I just think they can often contain hopes and wishes or general, broad trends, rather than sober predictions of what might actually happen in the next 12 months.
And much of this stuff was predicted last year as well. Siri to open up third party development, anyone?
“There isn’t much in those predictions that wouldn’t have been suggested this time last year.”
David Low, Executive Product Manager, Voice and AI, BBC, incoming CEO, The List
While it’s nice to look forward, hope, predict or wish; critical even. It’s also good to understand what you should realistically do in 2020 if we continue to have another iterative year.
2020: another iterative year for voice
Perhaps a not so bold prediction (or a bolder prediction), which I subscribe to, is that 2020 will be an iterative year for voice assistants.
That might not be what you want to hear. But think about it.
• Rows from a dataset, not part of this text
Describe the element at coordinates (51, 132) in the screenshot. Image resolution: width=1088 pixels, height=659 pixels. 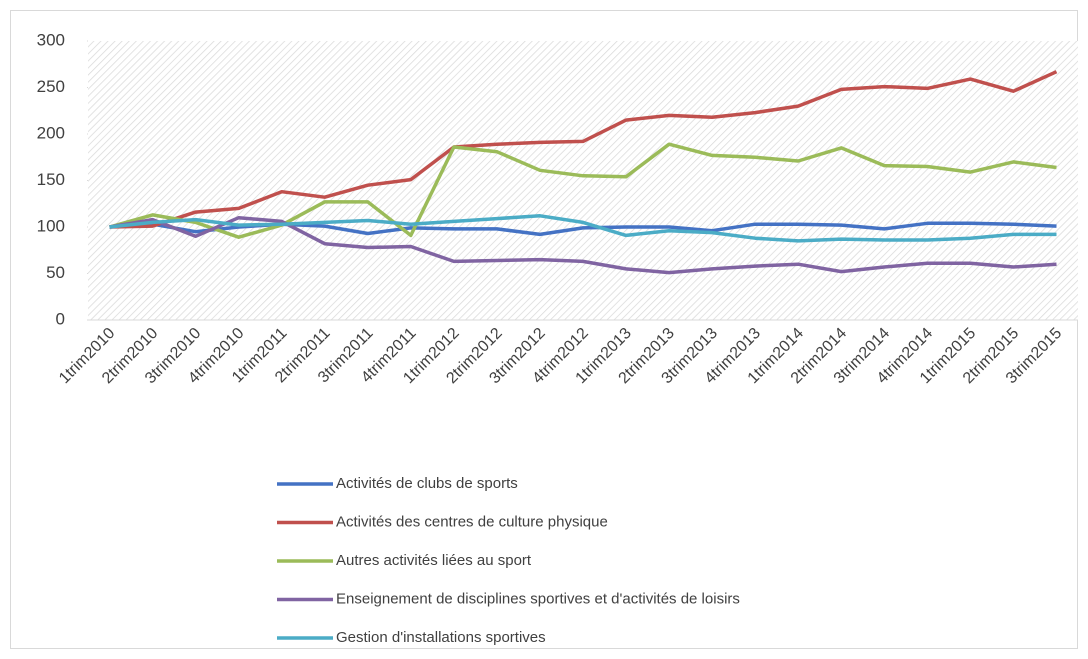
I see `y-tick-label: 200` at that location.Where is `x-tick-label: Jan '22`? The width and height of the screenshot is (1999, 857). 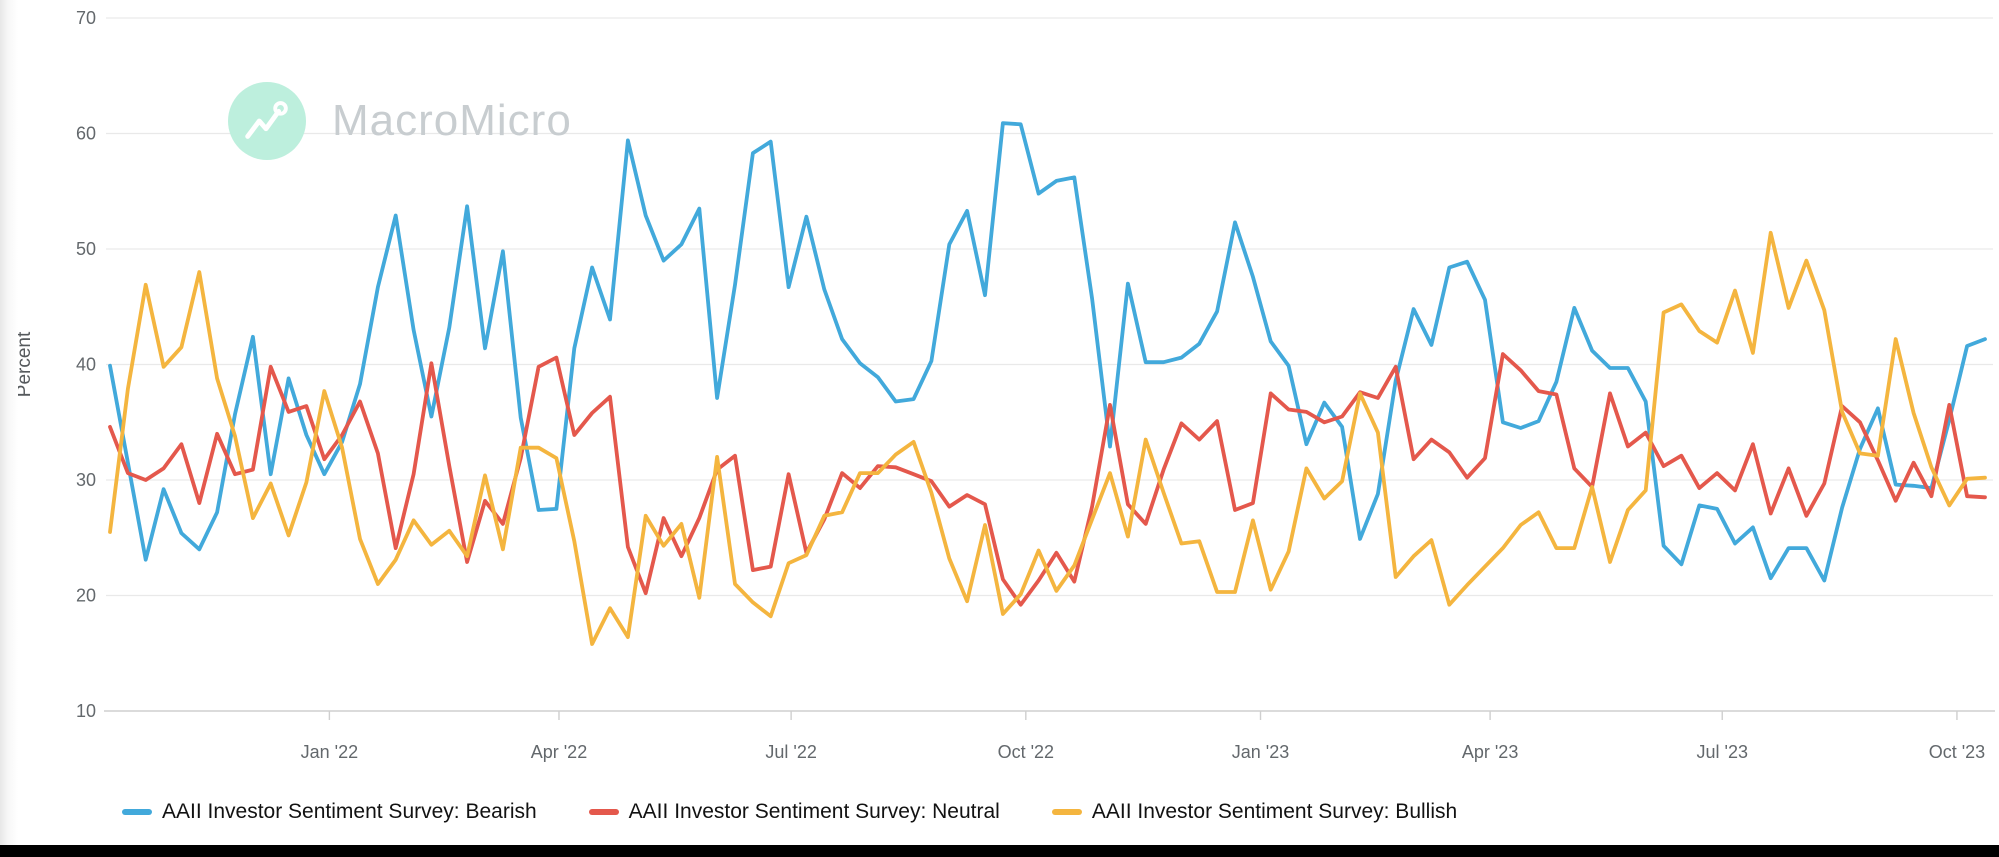
x-tick-label: Jan '22 is located at coordinates (330, 752). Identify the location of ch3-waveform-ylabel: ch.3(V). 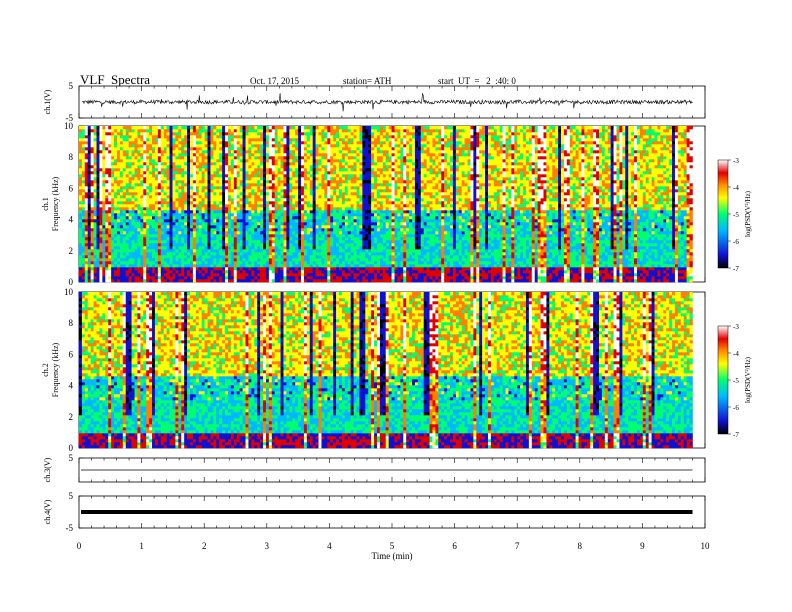
(48, 470).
Think about some of the main challenges, like discoverability.
If it was easy to solve, it would have been solved already.
The big players could do something radical to address it, but what are the chances of that? It’s too risky.
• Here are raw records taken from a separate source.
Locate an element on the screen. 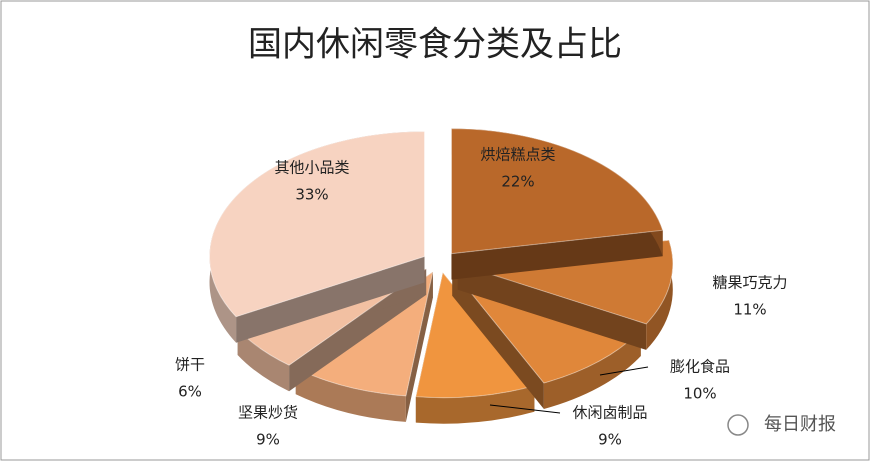  chart-title: 国内休闲零食分类及占比 is located at coordinates (435, 45).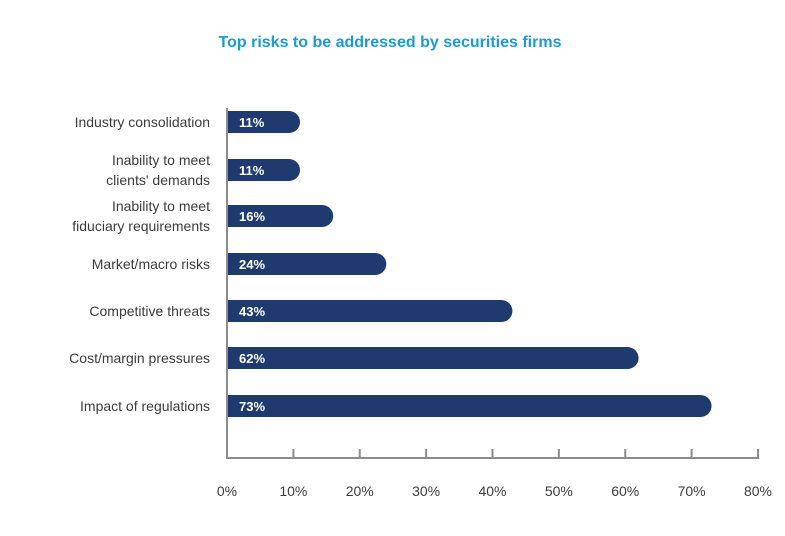  What do you see at coordinates (140, 358) in the screenshot?
I see `category-label: Cost/margin pressures` at bounding box center [140, 358].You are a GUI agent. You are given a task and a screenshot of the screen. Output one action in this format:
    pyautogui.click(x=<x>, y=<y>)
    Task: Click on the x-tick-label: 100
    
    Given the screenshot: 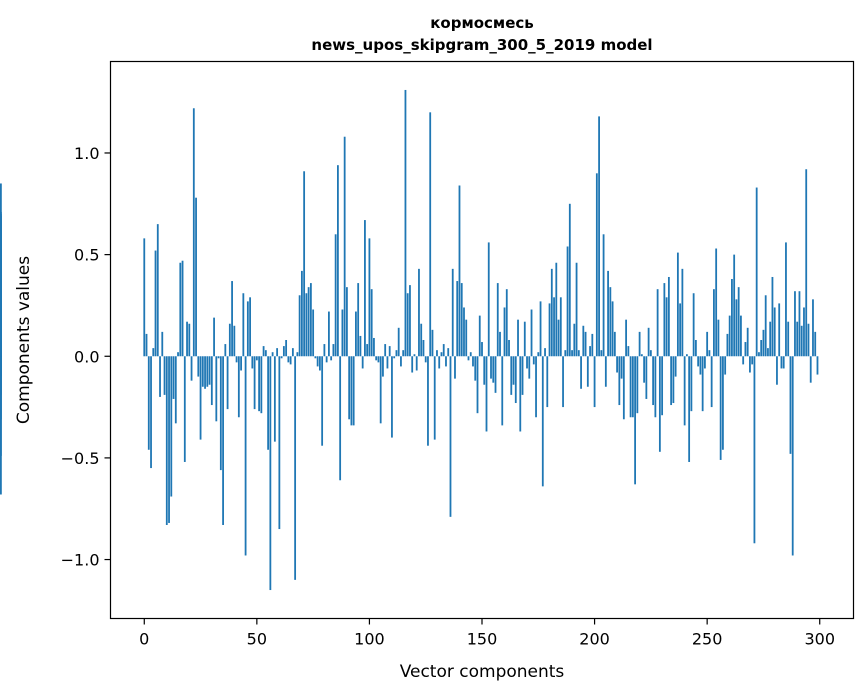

In reality, they’ll iterate towards solving these problems over time.
That’s because to address something like discoverability, you need to address the current set-up of the platforms, challenge our app-centric mental modal and really consider whether skills are the right solution.
Amazon have far too much invested in skills and too much smart speaker penetration to risk confusing the message or pivoting in a big way. At least not over the next 12 months.
The only platform I could ever see pivoting from the app-centric mental model is Google which, to be honest, already has. Actions aren’t just ‘apps’, anything Google Assistant can do is an action, including performing a web search. That’s how Google can claim to have over a million actions.
Further iteration isn’t really a bad thing
Maybe that’s not such a great prediction for a rapidly evolving space. But so what?
I don’t know why everyone’s obsessed with ‘rapidly evolving’ things anyway. The pace of technological advancement is obviously quick (and quickening), but user behaviour doesn’t change at anywhere near the same pace.
People will change their habits from screens to speaking, for the right kind of things, over time. People won’t break out of 15 years worth of mobile conditioning or 20+ years of screen-based, keyboard conditioning in the next 12 months.
The reality is, the platforms are already capable of more than people are using them for. It’s the advancement of user behaviour that we should concentrate on.
What the voice industry should do in the next 12 months
What should happen in the next 12 months is that all of us in the industry should be doing the best work we possibly can, within the areas we can affect and influence, to give users the best possible experiences that increase their confidence and trust in voice assistants and voice interfaces.
Whether that’s putting voice search into your app, building an Alexa skill, putting a voice bot on your website, wherever it makes sense for your users. The main thing should be to provide quality, reliable experiences that do the job they need to, well, and consistently, and give users confidence in the medium.
Confidence that’ll build over time.
Confidence that’ll turn into repeat usage, over time.
Confidence that will lead to bigger behavioural changes and unlock this door we’ve been banging on for the last few years.
And for brands, just start. Move the needle. Get off the starting blocks. Just. Move.
With smartspeaker penetration being over 20% in the UK and usage rising, reaching your target market with something they value is a real proposition. And that won’t happen on its own.
Maybe no one in your industry has done it yet. Maybe there aren’t any case studies for you to compare.
But, you don’t need to start big, you just need to start. Don’t get caught short like you did with mobile and social.
We already have the tools. We just need to actually use them
Merry Christmas and all the best for a VUXing epic New Year.